- **Task statement**
Show the lines below that contain the string "resolution".

START Supplied records

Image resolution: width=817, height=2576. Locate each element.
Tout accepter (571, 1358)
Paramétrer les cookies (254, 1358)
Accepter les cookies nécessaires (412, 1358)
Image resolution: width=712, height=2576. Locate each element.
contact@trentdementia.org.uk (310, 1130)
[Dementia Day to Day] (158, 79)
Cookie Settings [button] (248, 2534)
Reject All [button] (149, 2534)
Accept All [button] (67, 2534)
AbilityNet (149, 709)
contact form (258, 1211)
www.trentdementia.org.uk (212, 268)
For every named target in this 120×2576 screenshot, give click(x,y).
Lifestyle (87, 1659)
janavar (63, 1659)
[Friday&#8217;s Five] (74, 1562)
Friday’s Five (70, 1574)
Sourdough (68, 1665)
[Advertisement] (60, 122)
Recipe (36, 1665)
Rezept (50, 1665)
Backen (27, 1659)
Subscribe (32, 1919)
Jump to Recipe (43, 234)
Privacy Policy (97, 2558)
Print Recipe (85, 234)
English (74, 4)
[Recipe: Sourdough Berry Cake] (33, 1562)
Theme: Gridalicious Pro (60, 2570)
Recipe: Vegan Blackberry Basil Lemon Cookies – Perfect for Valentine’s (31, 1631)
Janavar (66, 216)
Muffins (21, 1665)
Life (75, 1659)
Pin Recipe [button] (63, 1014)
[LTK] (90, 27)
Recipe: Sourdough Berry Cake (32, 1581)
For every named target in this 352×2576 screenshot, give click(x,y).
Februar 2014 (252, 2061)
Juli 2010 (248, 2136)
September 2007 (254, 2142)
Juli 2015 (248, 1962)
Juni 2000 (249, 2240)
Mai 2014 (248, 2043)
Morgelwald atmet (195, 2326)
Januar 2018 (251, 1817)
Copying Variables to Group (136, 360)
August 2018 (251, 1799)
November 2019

END Supplied records

- **Solution for this task**
Image resolution: width=817, height=2576. Locate each element.
Image resolution: width=712, height=2576. Locate each element.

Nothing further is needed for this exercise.